The SS Great Britain launches

So here’s another wonder of the steam age: The SS Great Britain. Now a museum, she was launched on July 19 1843, before Prince Albert could arrive to perform the ceremony. The longest passenger ship in the world in the mid-19th century (1845-54) and, crucially, the first ever large ocean-going ship to combine the cutting-edge technologies of an iron hull and a screw propeller. How the world has shrunk in the modern era.

No really. Designed by, of course, Isambard Kingdom Brunel, for the Bristol-New York “run,” as it would become under such circumstances, she was the first iron steamer to cross the Atlantic, in 1845, and did so in 14 days. Whereas sailing ships took months.
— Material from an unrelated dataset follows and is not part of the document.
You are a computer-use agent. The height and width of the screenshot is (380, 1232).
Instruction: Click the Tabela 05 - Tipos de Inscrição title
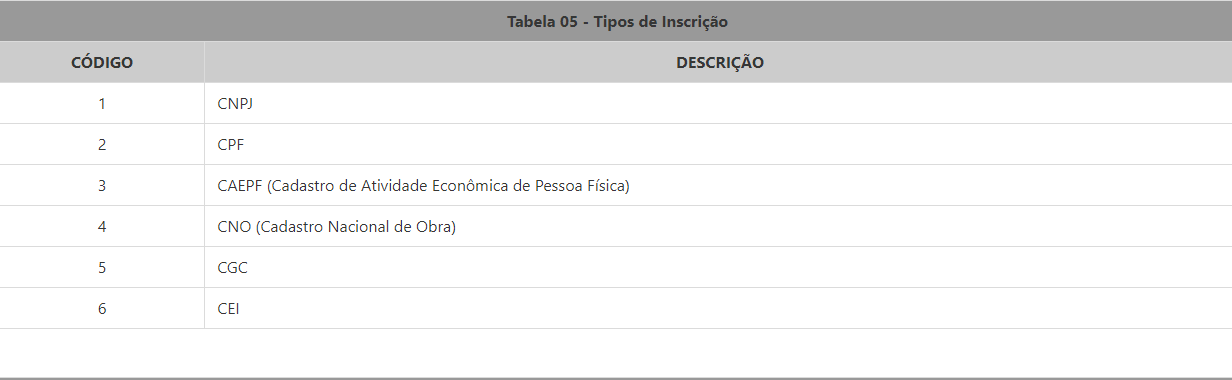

In the old days, you waved goodbye at the dock and maybe years later got a letter. Or never heard. But by the 19th century, with iron ships, modern propulsion and soon enough the telegraph as well, communication was instantaneous. At last we could begin to live.

Noisily, I imagine, given the two-stroke engines, two of them, six feet long. And precariously, in that the ship took a long time to build and a long bankroll, including the long delay between launching and entering actual service that included a year trapped in Bristol Harbor, and forced her owners into bankruptcy after having to refloat her in 1846 when she was run aground by… human error. Oh. That again.

Sold for salvage in 1852 and repaired, she carried immigrants to the desert paradise of Australia for decades before being converted to sail in 1881, ignominiously reduced to a warehouse, quarantine ship and “coal hulk,” in the Falkland Islands in 1884.

Scuttled in 1937, she was brought back to Bristol in 1970, to the same dry dock where she was built, where she became a very popular tourist attraction.

I wonder if they tell their hundreds of thousands of visitors a year that when it comes to globalization we have been there and done that. And it was by no means all smooth sailing.